Help! Mom! There are Liberals Under My Bed! - On the language of anti-liberalism
FOR a while during the 2008 election - namely, in the honeymoon period immediately following John McCain’s decision to nominate Sarah Palin as his running-mate - it looked as if the old Republican strategy of inciting ‘cultural resentments’ in order to ignite the conservative base would work yet again. Less torch-bearer than flame-thrower, Palin offered a divisive vision of an America whose ‘reality’ was a function of its conservatism, defensiveness, and a general sense of animus against perceived privilege. When Katie Couric, interviewing Palin on CBS, asked her why she had not acquired a passport until 2006, Palin’s answer was touchy, revealing, and predicated on class resentment: “I’m not one of those who maybe come from a background of, you know, kids who perhaps graduated college and their parents get them a passport and a backpack and say, ‘Go off and travel the world’. Noooo. I worked all my life. In fact, I usually had two jobs all my life, until
I had kids. … I was not part of, I guess, that culture.”
The logic of Palin’s defense, characterising a ‘culture’ of education defined by privilege, leisure and self-indulgence, and pitting them against a different ‘culture’ of work, discipline and self-reliance, is the zero-sum logic of the culture wars. Palin’s hostility to education, and indeed to language, would eventually come to define her candidacy, and establish the limits of America’s tolerance for anti-intellectualism. The real winner of the 2008 election may yet turn out to have been the English language.

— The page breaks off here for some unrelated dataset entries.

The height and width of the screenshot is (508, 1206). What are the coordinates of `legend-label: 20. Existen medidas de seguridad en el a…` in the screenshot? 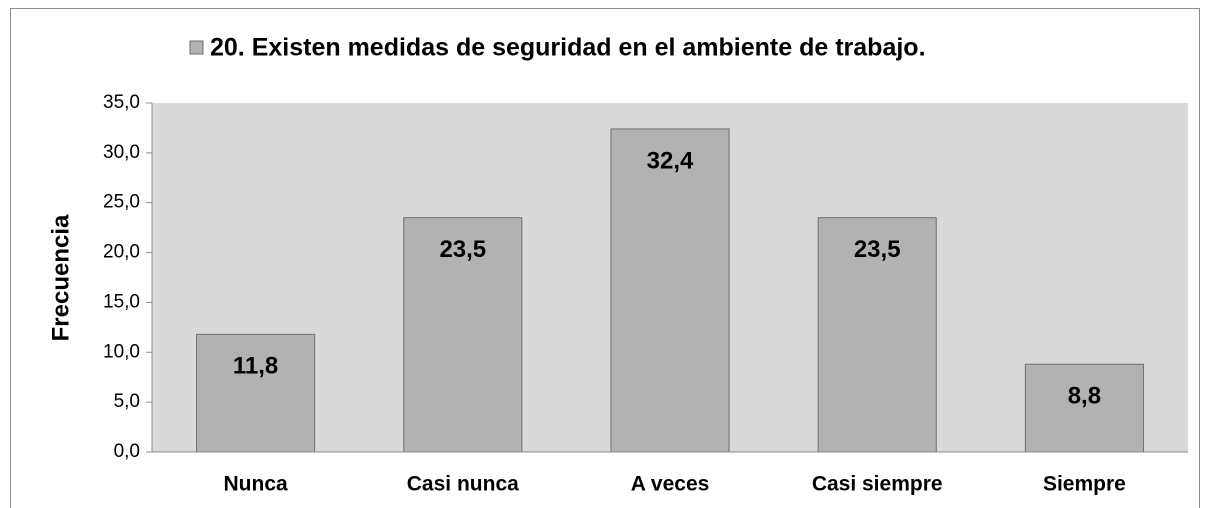 It's located at (568, 48).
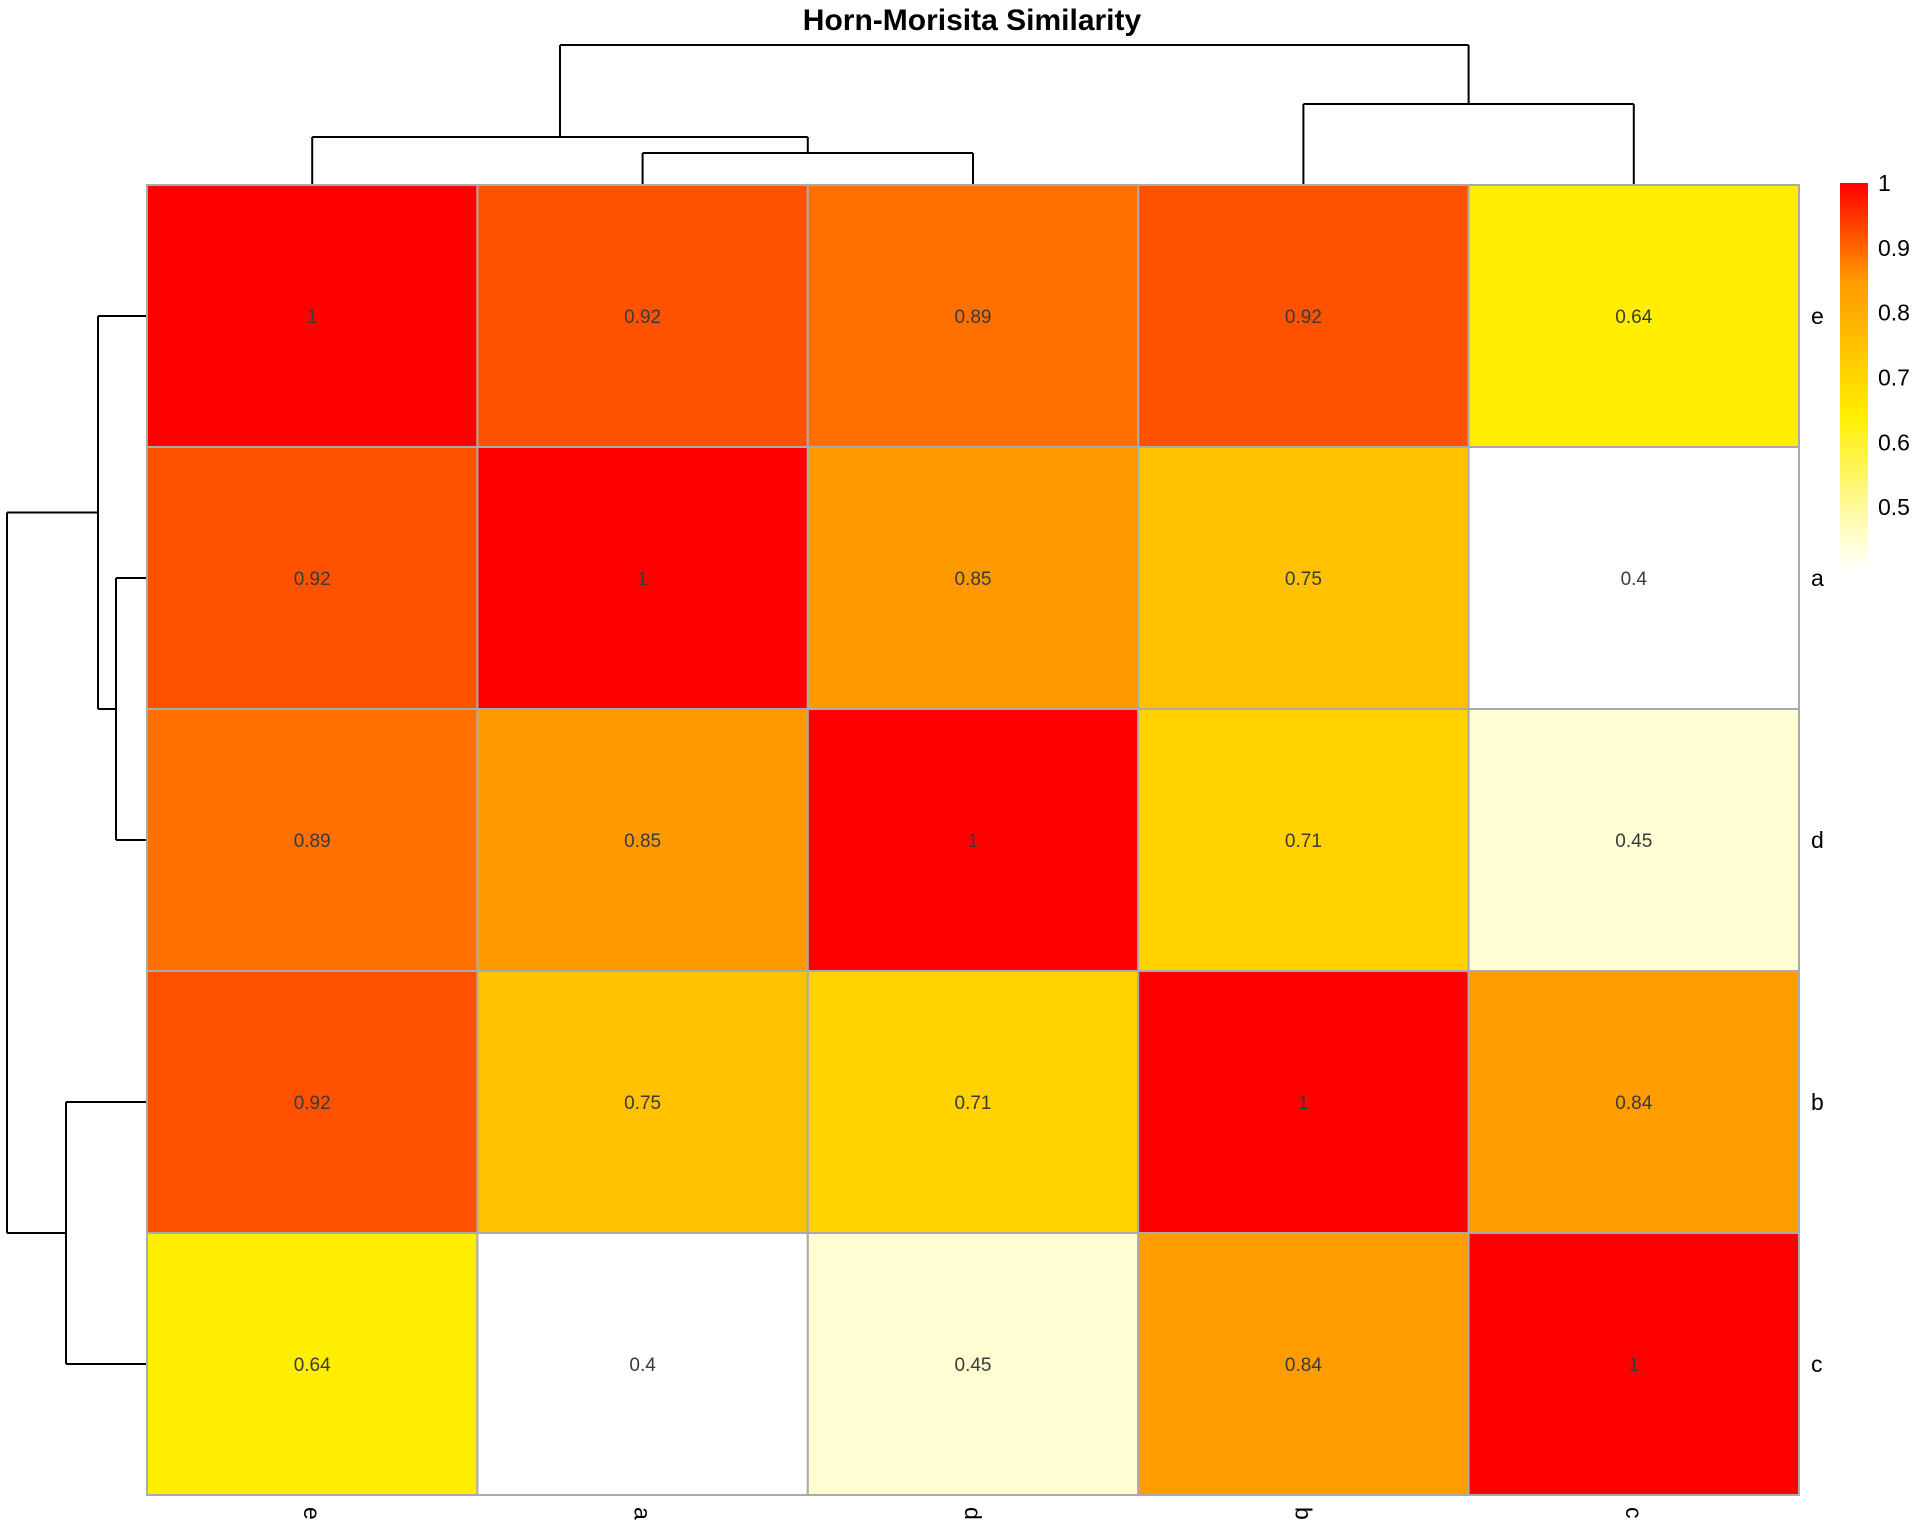 This screenshot has width=1920, height=1536. Describe the element at coordinates (1634, 1513) in the screenshot. I see `column-label: c` at that location.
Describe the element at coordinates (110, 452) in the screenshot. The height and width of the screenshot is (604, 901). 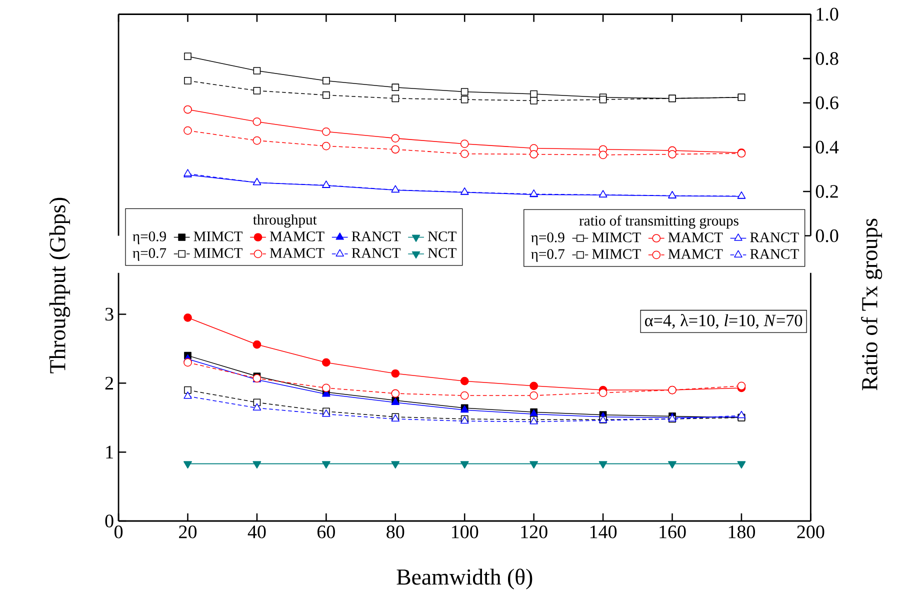
I see `y-tick-label: 1` at that location.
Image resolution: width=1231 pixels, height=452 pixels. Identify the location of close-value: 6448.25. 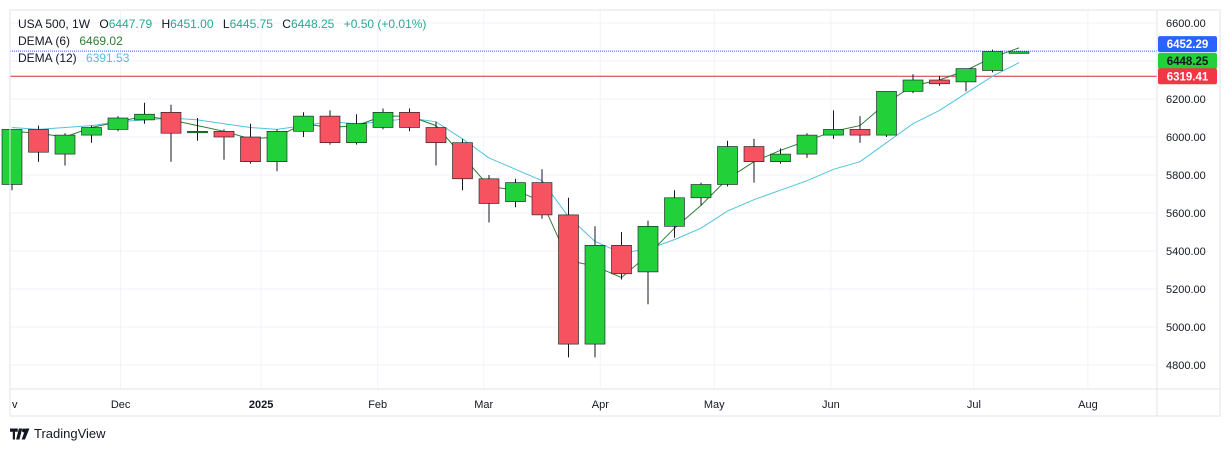
(312, 24).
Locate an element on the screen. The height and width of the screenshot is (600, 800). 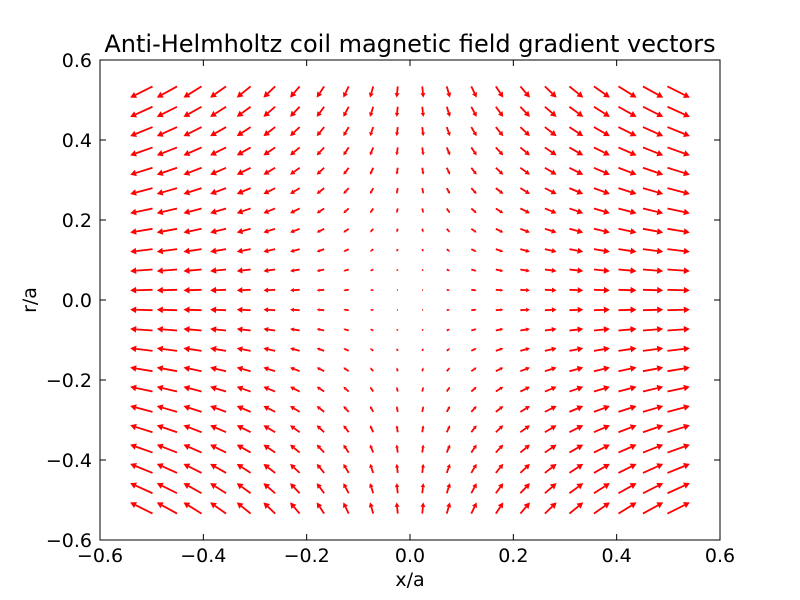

Language has long been an unacknowledged casus belli in the American culture wars. If they were fought over the ideological ground of value systems, religious beliefs, political dogma or fiscal policy, the wars have always been waged by means of loaded words. The difference between liberal and conservative was habitually expressed by means of charged registers that put at stake language itself - and its metonymic associations, including not just the tools of vocabulary and grammar, but also the question of edification, of literature, reading and education. Liberals, associated with over-education, ivory-tower irrelevance and elite effeteness, were understood by extension to indulge in overly theoretical, exclusionary or multisyllabic language, as well as pedantry. Conservatives, by contrast, associated with small-town exurbia, were understood to employ the aw-shucks, down-home, common-sense vernacular of the man on the street. Conservatives long claimed that the argument is between those who are too busy dealing with reality to bother themselves with trivial semantics, and those whose privilege affords them the luxury of irrelevance. But in fact the argument is over argot: the way in which language is classed.